Jaques Morelenbaum como o violoncelo que ganhou da Yamaha

M&T: Você tem participação na escolha dos microfones para seu violoncelo?
Jaques: Normalmente não tenho participação. Sou mais especialista na minha ciência, que é a criação musical, composição e arranjo. Não tenho muito conhecimento desta área, trabalho com engenheiros em quem confio e sou um pouco preguiçoso para decorar nomes de microfones.

M&T: Você não acha que a microfonação acaba um pouco com os harmônicos, com a delicadeza do violoncelo e com o timbre?
Jaques: Em um show ao vivo, o violoncelo perde muito porque temos que trabalhar com microfones mais direcionais e mais fechados, justamente porque ele não pode ter uma emissão muito forte. Em estúdio uma boa microfonação mantém todos os timbres. Você tem condição de trabalhar com os microfones mais sensíveis, preservando o som.

M&T: A música brasileira nos EUA é vista como ou Bossa Nova ou World Music. Como você acha que a sua música se encaixa?
Jaques: Eu não trabalho em nenhuma área específica. Não gosto da setorização e faço minha música sem a preocupação de ver como o mercado americano está me vendo. A minha preocupação é fazer uma música da mais alta qualidade possível, com uma gama de acabamento melhor. Quero que ela tenha inteligência.

M&T: Fale um pouco sobre seu trabalho no quarteto Jobim - Morelenbaum.
Jaques: A gente tem uma intimidade enorme com o Tom por estes anos todos de convivência. Eu e a Paula Morelenbaum tocamos com ele dez anos; o Paulo e o Daniel pelos laços familiares. O Paulo trabalhou muitos anos com ele, o Daniel também como produtor, além de nascer ouvindo o avô tocar. A nossa idéia é dividir com o público esta intimidade que a gente tinha, o nosso conhecimento sobre a idéia musical do Tom. O quarteto nos serve também como forma de não abandonar esta música que a gente ama. O Tom se foi em termos físicos, mas a música dele ficou, e é uma grande riqueza para a gente e acho que não saberíamos viver sem estar em contato direto com esta música.
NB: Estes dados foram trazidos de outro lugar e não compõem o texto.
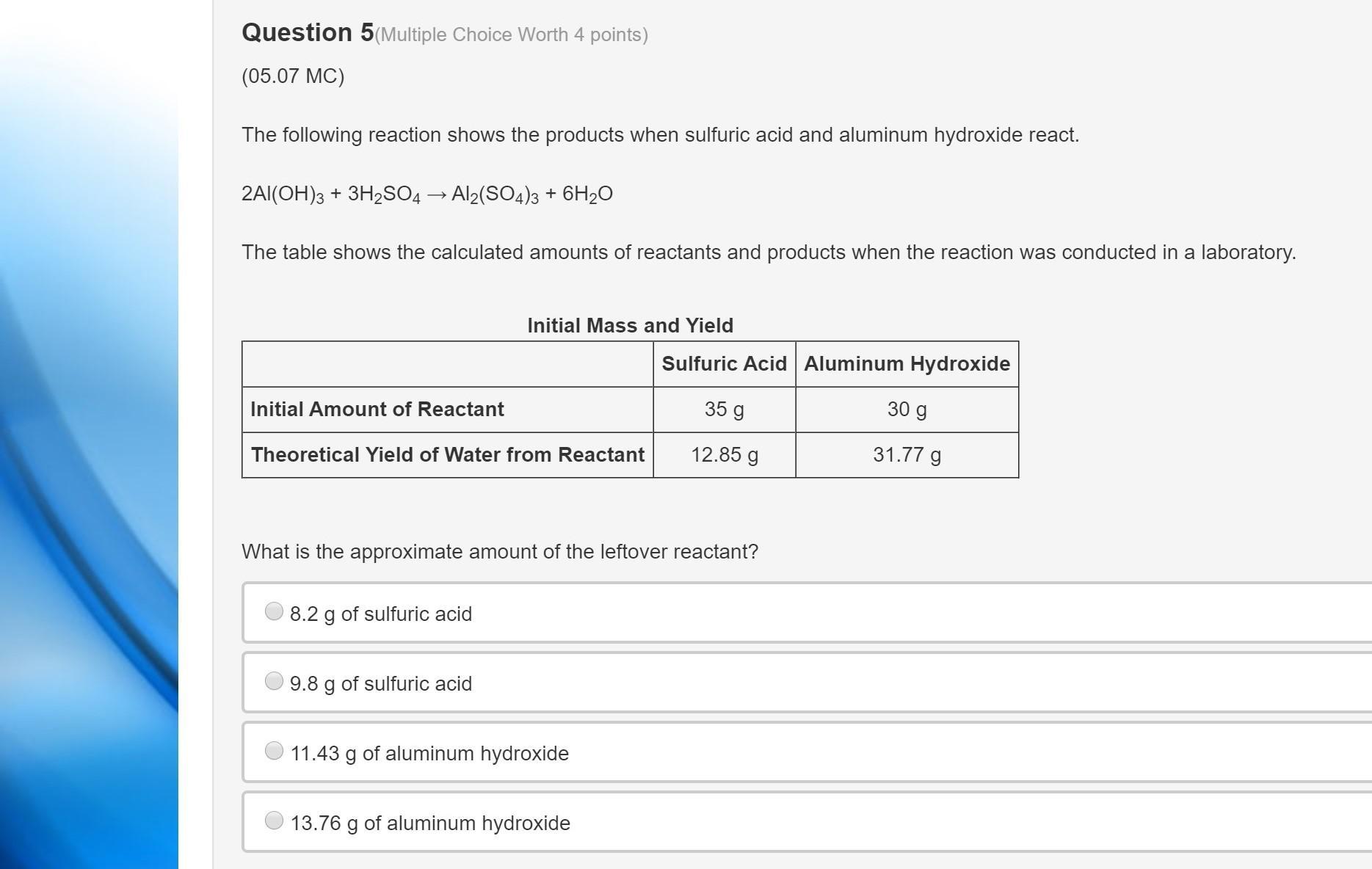Viewport: 1372px width, 869px height.
Task: Click the '8.2 g of sulfuric acid' answer text
Action: click(381, 614)
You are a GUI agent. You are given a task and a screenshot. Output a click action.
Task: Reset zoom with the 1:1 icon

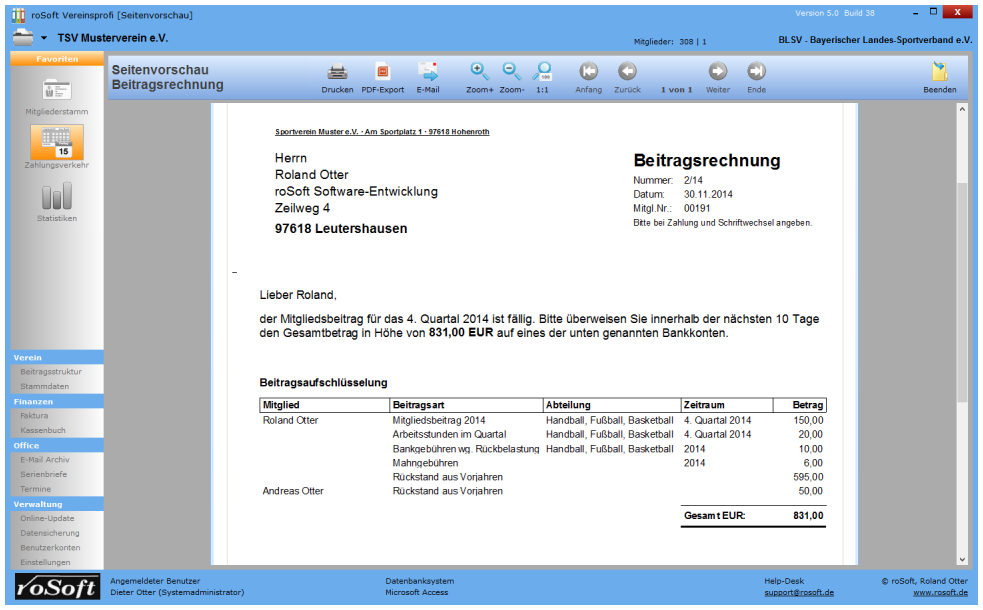pos(542,73)
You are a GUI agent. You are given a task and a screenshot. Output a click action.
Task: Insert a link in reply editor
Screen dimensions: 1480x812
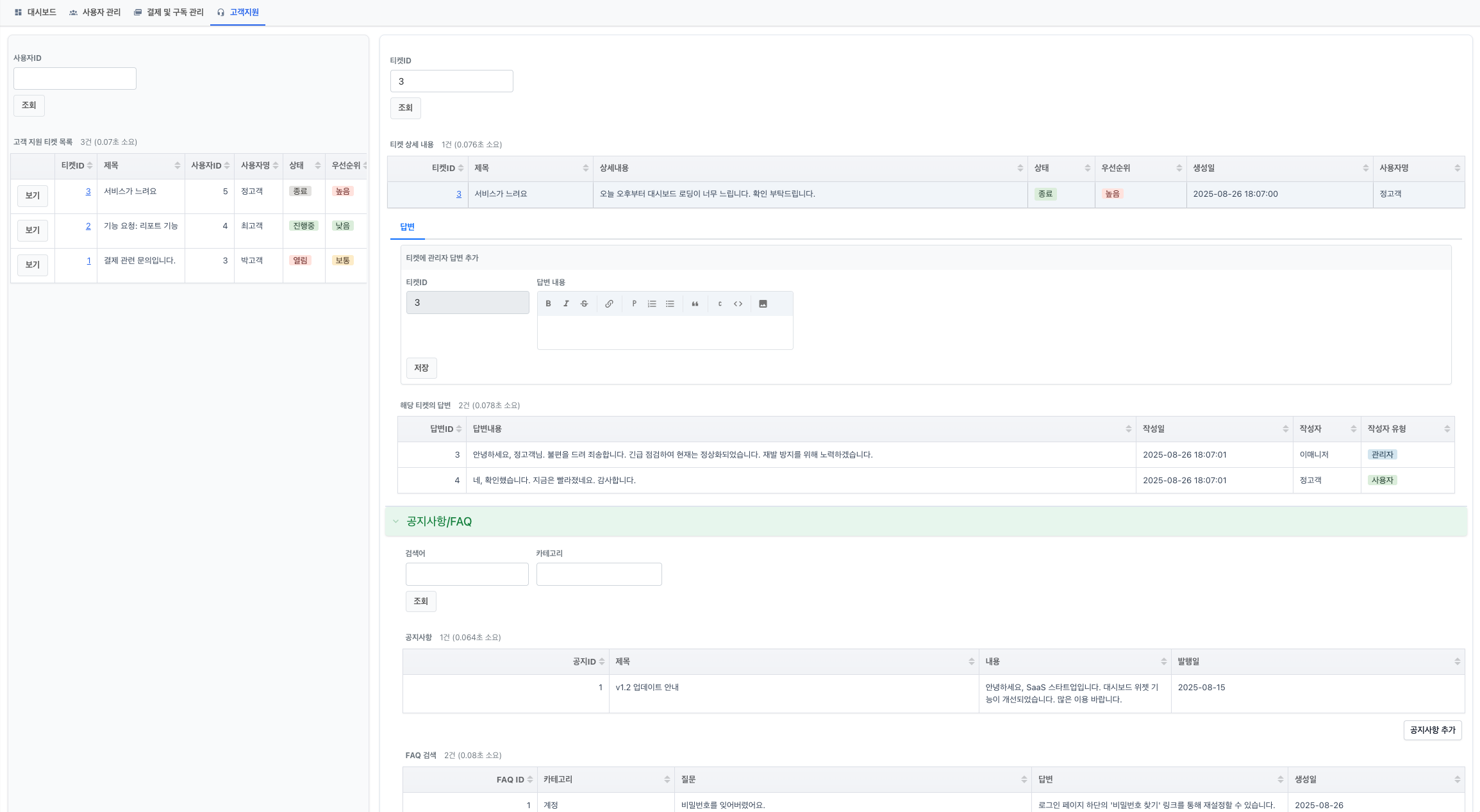click(609, 304)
M&T: Como vocês pensaram este disco?
Jaques: Bem, este disco é conseqüência do trabalho que a gente tem feito há alguns anos. Fizemos algumas turnês lá fora e alguns shows pelo Brasil, e o disco é o retrato do que é o nosso show ao vivo, com poucos elementos, só o quarteto mais um percussionista. Gravamos as bases todas, fizemos só as vozes separadas, não colocamos arranjo em cima; é bem o quarteto de cinco.

M&T: Quais os últimos trabalhos que você fez?
Jaques: Os últimos trabalhos foram o primeiro disco do quarteto, que a gente está lançando pela Velas agora. Fizemos shows em São Paulo e no Rio, vamos começar a viajar pelo Brasil para lançar este disco. Tenho trabalhado com o Caetano, com o show "Livro", há quase dois anos. Fiz esta ópera do Sakamoto. Tenho sido requisitado por alguns artistas lá no Japão. Trabalhei no último disco da Cesaria Évora como arranjador, da Dulce Pontes, que é cantora portuguesa, e do Rui Veloso, que é um compositor português.

M&T: E para o futuro?
Jaques: Vou continuar este lançamento do disco do quarteto, e estamos planejando, além de rodar o Brasil, fazer uma turnê pelos EUA e Europa. Pretendo escrever mais para cinema e escrever muitos arranjos, além de continuar e quero continuar me expressando através do violoncelo.